Accordingly, a disinterest in all previously enjoyed activities, withdrawal from social life, and isolation are symptomatic behaviors. For fear of confrontation with others, people will avoid going out and meeting people, which will lead them to withdraw and isolate themselves.
Younger children may want to spend more time with their parents and less with their friends. This isolation sometimes leads to a break with schooling or the professional world. When this is not the case, there is an over-investment and a hyper-intellectualization of studies or work.
Generally, denial overwhelms the person and it is impossible to make him listen to reason, which leads to conflict. She suffers from being misunderstood by those around her and can manipulate them to achieve her ends.
Denial, however, is an unconscious attitude: it involves refusing a real element or a set of tangible facts. It is therefore difficult for relatives to make them accept the reality of the disease.
This is a difficulty for the family and for the suffering person himself: he is asked to abandon the whole system in which he has been strategically evolving for months, even years.

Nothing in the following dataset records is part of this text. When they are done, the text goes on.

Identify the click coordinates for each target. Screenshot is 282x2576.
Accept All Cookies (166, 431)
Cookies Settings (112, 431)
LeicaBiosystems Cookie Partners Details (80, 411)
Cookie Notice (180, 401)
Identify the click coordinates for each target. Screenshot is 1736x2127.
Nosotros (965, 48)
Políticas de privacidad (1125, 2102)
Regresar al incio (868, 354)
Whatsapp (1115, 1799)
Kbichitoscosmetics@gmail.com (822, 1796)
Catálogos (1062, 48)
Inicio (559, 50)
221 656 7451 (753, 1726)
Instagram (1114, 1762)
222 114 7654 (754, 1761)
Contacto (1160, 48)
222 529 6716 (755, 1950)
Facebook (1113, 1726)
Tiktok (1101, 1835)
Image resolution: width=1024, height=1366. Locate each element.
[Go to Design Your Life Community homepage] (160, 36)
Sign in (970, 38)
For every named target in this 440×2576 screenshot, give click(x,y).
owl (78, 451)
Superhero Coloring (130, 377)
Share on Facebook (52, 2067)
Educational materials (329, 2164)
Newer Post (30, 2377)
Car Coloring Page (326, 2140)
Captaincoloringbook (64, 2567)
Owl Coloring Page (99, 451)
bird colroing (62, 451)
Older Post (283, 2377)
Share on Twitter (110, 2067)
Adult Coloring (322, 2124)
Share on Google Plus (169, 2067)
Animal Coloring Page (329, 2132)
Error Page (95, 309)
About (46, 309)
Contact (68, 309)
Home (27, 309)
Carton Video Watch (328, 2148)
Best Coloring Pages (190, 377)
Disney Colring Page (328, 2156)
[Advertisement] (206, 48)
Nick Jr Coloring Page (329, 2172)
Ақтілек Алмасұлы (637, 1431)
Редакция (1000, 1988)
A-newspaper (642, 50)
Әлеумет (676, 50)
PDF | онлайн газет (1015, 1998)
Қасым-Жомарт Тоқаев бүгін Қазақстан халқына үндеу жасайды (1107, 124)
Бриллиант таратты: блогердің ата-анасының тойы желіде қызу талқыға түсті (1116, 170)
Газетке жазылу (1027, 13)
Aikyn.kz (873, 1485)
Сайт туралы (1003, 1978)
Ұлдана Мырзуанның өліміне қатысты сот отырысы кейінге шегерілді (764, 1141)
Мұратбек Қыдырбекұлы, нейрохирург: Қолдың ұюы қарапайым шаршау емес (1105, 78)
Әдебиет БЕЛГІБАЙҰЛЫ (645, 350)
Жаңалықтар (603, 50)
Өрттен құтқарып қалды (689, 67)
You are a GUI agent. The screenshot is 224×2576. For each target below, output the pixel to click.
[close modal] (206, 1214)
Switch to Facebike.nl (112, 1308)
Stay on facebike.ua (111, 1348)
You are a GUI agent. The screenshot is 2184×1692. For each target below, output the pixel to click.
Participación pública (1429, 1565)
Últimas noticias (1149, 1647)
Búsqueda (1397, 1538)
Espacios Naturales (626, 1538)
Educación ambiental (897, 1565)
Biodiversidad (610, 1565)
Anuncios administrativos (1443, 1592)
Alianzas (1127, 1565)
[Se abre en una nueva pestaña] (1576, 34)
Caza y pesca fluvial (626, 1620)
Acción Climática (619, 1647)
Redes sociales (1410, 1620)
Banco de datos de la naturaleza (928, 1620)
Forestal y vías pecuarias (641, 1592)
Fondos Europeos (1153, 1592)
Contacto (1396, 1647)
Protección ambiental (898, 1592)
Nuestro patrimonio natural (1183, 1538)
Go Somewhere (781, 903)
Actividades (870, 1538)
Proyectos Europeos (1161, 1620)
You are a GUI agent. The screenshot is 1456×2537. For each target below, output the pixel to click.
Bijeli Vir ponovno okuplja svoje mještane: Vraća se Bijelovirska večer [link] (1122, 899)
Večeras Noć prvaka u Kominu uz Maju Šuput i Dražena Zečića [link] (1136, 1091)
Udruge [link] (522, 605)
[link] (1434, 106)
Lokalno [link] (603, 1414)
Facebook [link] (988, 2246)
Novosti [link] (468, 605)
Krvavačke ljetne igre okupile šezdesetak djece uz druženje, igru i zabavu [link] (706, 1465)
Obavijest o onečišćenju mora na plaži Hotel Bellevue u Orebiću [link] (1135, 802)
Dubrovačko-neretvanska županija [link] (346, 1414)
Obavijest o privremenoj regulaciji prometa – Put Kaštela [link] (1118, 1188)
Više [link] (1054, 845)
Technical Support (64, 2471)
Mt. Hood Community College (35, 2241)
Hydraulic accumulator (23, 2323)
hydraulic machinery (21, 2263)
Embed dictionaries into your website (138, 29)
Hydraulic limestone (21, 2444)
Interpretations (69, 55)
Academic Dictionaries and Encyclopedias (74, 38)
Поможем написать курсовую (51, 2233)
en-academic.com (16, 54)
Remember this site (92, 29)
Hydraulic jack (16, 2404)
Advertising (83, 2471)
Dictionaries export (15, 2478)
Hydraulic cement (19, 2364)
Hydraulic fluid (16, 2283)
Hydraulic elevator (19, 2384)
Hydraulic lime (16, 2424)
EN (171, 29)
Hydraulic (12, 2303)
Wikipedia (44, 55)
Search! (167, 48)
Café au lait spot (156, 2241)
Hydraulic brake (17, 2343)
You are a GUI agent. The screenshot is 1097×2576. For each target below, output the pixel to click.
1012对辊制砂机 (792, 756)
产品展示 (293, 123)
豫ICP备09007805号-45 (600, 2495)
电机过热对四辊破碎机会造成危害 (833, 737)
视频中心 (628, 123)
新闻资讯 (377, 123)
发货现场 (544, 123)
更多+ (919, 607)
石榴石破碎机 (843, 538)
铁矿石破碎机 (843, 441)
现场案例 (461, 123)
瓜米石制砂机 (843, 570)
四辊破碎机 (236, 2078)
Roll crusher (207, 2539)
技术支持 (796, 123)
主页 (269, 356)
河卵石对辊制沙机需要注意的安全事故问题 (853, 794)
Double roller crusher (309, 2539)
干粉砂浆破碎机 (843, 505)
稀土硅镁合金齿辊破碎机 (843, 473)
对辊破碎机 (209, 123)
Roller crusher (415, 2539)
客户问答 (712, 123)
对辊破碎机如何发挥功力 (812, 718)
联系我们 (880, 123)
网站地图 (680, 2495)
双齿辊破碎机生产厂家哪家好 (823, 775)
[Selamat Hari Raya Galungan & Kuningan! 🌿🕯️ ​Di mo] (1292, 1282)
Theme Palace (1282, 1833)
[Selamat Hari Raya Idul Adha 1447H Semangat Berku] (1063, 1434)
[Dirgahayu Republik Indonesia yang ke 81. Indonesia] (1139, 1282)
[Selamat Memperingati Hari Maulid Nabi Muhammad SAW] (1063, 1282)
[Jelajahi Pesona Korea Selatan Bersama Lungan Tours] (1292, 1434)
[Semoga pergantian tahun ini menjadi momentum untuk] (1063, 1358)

Symptom 8: the body that is damaged
Often, the person affected by this ED is very cautious. This is because the blood circulation is slowed down, which causes chilliness. The body is sometimes buried under several layers of clothing to warm more than to hide.
- Headaches are common.
- The skin is dry, the nails brittle.
- Hair loss is possible, as is the appearance of a small down similar to lanugo.
In case of repeated vomiting, calluses on the back of the hands will come out. The repercussions on the teeth and gums are substantial (enamel that is destroyed, multiple cavities, loosening, irreversible wear).
Malnutrition and low calorie intake deplete the body, with a physical form that is very impacted and regular dizziness.
In the long term there is a risk of cachexia: it is the result of anemia and asthenia, both caused by anorexia; the muscle mass lost is such that the person remains in a state of immobility.
If you think that your child, or a loved one, suffers from anorexia, it is important to manage to maintain the link with him, not to split, not to get angry, but above all to seek an outside perspective to accompany you.
Management of anorexia should be somatic and psychological, and as with other eating disorders, it is usually multidisciplinary.
Anorexia nervosa is a treatable disorder. For this, the adhesion of the person is necessary, he must be an actor in his healing. Cognitive and behavioral therapy makes it possible to work on the vicious circle in which it has been built in order to learn to reconcile with food and with oneself.